[What you are asked to do] Show the lines below that contain the string "accomplish".

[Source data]
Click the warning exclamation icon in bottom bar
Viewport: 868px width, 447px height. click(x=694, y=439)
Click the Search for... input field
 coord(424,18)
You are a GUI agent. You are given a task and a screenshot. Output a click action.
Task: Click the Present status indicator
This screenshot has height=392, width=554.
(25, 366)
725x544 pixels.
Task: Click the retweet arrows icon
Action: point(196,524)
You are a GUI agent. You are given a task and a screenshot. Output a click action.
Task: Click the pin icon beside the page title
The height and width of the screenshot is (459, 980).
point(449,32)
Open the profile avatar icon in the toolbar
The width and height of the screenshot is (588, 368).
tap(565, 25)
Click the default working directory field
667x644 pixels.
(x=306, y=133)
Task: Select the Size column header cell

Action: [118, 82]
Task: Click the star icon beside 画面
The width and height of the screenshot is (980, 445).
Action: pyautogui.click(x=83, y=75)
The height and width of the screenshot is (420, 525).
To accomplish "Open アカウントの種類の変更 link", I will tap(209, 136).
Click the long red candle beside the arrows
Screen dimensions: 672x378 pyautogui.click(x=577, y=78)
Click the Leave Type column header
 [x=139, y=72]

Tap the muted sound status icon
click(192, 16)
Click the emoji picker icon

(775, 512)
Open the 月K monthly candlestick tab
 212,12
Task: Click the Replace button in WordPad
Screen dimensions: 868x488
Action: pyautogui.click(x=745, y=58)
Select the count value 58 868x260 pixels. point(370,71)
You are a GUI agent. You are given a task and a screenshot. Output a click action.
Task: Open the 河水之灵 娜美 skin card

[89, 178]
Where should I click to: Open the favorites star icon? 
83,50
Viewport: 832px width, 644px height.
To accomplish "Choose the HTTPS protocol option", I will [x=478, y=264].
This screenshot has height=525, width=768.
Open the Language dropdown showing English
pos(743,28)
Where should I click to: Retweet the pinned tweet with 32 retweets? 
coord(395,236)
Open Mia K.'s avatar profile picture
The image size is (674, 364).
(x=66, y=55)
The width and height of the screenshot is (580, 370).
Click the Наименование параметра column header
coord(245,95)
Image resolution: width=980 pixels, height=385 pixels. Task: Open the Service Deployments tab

[Output of the exercise]
To accomplish "Open アカウントの種類の変更 link", I will tap(209, 136).
To accomplish "Choose the HTTPS protocol option", I will [x=478, y=264].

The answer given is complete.